**Exercise:** Retype the lines below, starting at the line that contains "The image size is (1204, 402)." and ending at the line that contains "This screenshot has height=890, width=1581.", both included, and nothing else.

[Stored data]
■ ■ ■ ■ ■

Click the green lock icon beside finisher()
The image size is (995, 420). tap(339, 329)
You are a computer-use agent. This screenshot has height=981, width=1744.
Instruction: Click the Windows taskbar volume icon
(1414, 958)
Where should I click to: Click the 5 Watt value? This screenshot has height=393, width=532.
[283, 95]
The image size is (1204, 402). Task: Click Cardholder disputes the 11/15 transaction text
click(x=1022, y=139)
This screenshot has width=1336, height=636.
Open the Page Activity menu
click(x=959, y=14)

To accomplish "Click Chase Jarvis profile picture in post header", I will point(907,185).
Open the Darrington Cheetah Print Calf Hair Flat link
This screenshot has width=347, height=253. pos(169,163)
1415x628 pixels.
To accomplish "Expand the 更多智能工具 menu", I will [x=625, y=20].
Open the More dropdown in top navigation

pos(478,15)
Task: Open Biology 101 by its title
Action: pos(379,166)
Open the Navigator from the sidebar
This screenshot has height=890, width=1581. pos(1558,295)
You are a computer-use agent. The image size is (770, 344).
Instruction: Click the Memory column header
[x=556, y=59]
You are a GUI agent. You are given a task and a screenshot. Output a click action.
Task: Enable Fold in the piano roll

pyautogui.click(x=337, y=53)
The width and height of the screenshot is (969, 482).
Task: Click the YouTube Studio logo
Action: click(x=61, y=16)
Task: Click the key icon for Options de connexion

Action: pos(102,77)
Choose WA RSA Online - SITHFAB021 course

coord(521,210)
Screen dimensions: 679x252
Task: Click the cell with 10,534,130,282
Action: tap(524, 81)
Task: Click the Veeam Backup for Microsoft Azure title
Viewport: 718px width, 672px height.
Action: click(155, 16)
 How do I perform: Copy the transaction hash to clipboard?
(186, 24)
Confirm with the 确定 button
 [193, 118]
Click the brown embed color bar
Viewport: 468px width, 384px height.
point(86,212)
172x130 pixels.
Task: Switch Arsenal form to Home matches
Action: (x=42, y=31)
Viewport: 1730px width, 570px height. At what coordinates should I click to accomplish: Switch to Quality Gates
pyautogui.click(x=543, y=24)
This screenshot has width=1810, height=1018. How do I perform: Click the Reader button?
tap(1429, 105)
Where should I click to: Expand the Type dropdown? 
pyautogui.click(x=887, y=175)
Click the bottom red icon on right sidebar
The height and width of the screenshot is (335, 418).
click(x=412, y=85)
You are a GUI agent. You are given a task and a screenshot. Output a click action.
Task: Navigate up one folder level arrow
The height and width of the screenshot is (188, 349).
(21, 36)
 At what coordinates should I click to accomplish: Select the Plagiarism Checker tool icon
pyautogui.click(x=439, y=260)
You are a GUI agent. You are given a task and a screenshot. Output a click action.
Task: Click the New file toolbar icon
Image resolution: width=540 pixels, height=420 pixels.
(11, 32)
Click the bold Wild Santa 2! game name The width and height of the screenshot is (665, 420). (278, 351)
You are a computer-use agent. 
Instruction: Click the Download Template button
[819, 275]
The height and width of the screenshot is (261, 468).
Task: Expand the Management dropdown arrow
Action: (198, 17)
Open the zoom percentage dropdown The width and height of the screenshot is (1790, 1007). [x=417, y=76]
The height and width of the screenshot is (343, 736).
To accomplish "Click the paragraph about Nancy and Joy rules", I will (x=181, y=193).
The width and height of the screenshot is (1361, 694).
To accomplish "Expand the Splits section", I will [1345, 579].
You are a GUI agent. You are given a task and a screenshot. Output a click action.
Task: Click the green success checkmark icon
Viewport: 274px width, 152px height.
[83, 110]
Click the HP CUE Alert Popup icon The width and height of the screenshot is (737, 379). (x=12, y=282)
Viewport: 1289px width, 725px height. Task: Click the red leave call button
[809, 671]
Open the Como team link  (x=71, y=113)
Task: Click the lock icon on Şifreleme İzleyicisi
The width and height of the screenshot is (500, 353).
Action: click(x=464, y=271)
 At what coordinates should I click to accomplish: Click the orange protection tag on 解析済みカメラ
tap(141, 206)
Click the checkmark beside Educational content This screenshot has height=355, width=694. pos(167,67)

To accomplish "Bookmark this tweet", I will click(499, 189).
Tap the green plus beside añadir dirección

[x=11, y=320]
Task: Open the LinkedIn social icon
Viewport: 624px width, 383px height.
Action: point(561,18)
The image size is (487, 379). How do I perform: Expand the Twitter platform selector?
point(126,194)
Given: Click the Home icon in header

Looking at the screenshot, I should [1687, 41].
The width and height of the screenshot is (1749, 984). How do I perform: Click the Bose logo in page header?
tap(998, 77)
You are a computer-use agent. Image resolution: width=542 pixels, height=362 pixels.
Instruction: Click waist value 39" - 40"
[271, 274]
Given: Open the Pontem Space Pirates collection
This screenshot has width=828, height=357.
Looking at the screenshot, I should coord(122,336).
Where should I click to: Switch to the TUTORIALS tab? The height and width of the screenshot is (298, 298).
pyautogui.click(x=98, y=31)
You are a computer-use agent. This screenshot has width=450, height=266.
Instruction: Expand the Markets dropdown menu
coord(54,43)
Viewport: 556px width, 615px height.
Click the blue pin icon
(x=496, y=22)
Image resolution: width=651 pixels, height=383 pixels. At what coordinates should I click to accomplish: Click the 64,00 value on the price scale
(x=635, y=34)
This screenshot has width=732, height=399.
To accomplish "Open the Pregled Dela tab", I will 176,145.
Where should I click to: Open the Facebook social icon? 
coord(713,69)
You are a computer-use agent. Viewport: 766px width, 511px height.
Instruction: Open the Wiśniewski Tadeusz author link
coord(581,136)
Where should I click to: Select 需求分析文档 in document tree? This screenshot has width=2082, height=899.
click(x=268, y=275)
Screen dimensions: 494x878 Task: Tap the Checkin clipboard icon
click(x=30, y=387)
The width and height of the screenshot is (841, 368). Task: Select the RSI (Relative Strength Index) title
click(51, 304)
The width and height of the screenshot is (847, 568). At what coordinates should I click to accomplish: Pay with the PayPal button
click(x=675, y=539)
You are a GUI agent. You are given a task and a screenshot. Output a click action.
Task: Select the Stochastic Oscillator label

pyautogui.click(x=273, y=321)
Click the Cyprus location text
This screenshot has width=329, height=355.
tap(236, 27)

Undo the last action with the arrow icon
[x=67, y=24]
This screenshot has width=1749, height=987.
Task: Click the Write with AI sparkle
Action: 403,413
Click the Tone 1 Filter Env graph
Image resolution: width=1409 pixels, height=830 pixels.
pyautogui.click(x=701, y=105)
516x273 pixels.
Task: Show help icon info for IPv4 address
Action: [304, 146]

■ ■ ■ ■ ■

**Solution to this task:**
The image size is (1204, 402). Task: Click Cardholder disputes the 11/15 transaction text
click(x=1022, y=139)
This screenshot has width=1336, height=636.
Open the Page Activity menu
click(x=959, y=14)

To accomplish "Click Chase Jarvis profile picture in post header", I will point(907,185).
Open the Darrington Cheetah Print Calf Hair Flat link
This screenshot has width=347, height=253. pos(169,163)
1415x628 pixels.
To accomplish "Expand the 更多智能工具 menu", I will [x=625, y=20].
Open the More dropdown in top navigation

pos(478,15)
Task: Open Biology 101 by its title
Action: pos(379,166)
Open the Navigator from the sidebar
This screenshot has height=890, width=1581. pos(1558,295)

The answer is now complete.